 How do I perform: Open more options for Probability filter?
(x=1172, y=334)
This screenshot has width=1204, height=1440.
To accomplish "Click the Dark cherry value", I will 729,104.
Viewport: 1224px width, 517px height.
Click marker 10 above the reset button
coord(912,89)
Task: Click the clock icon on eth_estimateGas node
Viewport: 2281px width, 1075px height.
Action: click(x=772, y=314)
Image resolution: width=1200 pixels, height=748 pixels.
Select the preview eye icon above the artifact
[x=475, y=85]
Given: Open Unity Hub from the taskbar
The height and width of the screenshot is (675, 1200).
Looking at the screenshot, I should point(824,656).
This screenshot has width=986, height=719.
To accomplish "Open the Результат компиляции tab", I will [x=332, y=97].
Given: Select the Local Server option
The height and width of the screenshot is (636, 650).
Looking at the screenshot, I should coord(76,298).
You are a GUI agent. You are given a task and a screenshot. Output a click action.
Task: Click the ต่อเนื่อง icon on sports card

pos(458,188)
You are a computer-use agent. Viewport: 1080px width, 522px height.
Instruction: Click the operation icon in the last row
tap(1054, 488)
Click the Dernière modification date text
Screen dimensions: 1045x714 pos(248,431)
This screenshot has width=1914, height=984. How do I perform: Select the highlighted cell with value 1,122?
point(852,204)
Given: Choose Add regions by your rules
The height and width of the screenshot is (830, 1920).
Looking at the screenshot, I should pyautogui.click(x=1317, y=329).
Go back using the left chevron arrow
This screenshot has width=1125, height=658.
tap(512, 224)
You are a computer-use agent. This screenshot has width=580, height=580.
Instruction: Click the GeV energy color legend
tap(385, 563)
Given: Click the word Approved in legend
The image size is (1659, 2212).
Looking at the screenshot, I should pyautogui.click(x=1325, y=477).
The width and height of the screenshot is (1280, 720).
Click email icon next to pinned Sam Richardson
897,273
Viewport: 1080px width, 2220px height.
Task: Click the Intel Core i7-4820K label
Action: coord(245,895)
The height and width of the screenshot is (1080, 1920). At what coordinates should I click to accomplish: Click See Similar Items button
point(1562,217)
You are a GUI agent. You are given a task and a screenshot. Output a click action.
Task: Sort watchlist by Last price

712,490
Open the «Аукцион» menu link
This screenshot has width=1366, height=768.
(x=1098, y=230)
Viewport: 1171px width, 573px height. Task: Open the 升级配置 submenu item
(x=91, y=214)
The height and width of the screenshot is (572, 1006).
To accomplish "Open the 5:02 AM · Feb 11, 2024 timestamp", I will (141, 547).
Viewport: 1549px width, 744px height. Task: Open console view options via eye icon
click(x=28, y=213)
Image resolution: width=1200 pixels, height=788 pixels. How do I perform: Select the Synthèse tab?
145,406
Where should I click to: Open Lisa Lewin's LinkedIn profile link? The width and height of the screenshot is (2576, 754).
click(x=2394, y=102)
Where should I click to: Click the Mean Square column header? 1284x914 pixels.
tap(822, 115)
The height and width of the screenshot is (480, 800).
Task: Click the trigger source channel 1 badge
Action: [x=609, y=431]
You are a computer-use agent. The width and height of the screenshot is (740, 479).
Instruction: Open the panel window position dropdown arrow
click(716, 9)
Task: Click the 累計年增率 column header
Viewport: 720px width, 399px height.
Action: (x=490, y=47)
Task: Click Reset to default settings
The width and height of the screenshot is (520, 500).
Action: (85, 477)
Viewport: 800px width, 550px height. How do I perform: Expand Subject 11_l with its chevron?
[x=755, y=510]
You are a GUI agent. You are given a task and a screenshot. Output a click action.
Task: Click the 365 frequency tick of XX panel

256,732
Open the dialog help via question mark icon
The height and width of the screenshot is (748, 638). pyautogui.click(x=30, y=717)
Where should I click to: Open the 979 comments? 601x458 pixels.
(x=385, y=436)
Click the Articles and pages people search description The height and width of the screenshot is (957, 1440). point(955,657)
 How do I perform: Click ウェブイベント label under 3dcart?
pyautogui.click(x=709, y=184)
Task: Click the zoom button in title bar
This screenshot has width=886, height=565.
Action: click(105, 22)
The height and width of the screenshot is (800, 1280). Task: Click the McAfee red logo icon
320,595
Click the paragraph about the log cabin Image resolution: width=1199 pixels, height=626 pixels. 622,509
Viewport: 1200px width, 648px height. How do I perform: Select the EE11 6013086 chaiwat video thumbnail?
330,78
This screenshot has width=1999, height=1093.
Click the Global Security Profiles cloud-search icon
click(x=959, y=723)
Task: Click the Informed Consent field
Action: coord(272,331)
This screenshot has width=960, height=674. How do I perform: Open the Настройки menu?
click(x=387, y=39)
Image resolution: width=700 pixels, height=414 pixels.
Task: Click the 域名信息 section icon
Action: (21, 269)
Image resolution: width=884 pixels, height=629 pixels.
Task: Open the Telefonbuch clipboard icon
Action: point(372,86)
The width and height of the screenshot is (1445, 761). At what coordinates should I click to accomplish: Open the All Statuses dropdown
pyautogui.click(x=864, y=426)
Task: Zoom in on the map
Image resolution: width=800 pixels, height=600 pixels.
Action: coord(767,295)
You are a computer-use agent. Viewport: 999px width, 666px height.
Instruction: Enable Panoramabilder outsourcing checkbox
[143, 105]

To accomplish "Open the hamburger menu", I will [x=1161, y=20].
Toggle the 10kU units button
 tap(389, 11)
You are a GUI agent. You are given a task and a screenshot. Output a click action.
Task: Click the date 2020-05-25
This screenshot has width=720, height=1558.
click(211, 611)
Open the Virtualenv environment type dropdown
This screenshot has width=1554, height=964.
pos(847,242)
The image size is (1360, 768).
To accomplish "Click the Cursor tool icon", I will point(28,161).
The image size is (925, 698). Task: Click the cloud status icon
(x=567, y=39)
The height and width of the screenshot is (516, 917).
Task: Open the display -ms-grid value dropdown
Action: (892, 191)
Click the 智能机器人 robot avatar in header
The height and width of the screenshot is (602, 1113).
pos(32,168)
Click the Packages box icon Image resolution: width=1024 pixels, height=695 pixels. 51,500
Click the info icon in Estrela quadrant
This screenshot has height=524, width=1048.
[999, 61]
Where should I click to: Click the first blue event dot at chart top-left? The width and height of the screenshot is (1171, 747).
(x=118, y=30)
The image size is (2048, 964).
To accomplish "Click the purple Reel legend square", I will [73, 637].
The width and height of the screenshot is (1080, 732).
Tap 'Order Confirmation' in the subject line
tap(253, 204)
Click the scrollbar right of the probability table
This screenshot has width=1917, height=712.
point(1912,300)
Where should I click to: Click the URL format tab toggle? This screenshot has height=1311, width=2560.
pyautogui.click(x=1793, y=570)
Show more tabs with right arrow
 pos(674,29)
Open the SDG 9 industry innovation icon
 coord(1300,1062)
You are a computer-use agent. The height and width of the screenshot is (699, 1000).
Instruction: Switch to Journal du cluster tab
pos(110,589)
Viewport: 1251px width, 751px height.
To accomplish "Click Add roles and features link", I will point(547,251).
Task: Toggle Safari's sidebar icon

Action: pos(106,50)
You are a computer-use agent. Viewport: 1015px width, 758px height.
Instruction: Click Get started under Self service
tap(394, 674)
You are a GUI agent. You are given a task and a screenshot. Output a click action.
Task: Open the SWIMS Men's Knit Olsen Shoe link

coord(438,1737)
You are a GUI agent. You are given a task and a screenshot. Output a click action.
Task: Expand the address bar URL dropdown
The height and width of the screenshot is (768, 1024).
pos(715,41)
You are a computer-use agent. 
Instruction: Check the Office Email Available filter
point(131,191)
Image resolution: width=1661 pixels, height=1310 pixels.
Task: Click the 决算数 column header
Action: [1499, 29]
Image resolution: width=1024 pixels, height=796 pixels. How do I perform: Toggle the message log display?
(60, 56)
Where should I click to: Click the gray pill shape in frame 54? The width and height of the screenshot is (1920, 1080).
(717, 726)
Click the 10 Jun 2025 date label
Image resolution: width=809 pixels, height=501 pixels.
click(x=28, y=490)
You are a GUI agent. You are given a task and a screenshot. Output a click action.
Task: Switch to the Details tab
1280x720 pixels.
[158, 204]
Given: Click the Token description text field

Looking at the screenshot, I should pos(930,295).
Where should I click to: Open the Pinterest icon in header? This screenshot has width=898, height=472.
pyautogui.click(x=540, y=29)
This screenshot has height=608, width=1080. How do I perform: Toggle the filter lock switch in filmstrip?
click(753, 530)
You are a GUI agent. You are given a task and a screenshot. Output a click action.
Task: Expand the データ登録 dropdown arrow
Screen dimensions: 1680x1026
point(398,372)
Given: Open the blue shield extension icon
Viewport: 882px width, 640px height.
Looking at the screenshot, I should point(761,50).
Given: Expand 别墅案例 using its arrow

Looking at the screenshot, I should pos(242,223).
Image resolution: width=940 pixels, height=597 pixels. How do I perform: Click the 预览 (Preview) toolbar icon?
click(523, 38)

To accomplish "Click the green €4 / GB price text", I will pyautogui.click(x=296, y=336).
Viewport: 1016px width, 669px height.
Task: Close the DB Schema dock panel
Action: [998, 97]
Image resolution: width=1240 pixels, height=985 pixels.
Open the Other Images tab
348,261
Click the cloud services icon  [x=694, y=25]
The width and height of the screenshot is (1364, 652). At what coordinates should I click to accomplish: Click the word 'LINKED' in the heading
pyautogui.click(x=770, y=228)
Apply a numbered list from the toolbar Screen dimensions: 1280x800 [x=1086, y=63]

Instructions to follow — Beginning at the first line of the data above, retype each line until you reach the line containing "This screenshot has width=986, height=719.", and include that one too. Add nothing else.

Result below —
 How do I perform: Open more options for Probability filter?
(x=1172, y=334)
This screenshot has width=1204, height=1440.
To accomplish "Click the Dark cherry value", I will 729,104.
Viewport: 1224px width, 517px height.
Click marker 10 above the reset button
coord(912,89)
Task: Click the clock icon on eth_estimateGas node
Viewport: 2281px width, 1075px height.
Action: click(x=772, y=314)
Image resolution: width=1200 pixels, height=748 pixels.
Select the preview eye icon above the artifact
[x=475, y=85]
Given: Open Unity Hub from the taskbar
The height and width of the screenshot is (675, 1200).
Looking at the screenshot, I should point(824,656).
This screenshot has width=986, height=719.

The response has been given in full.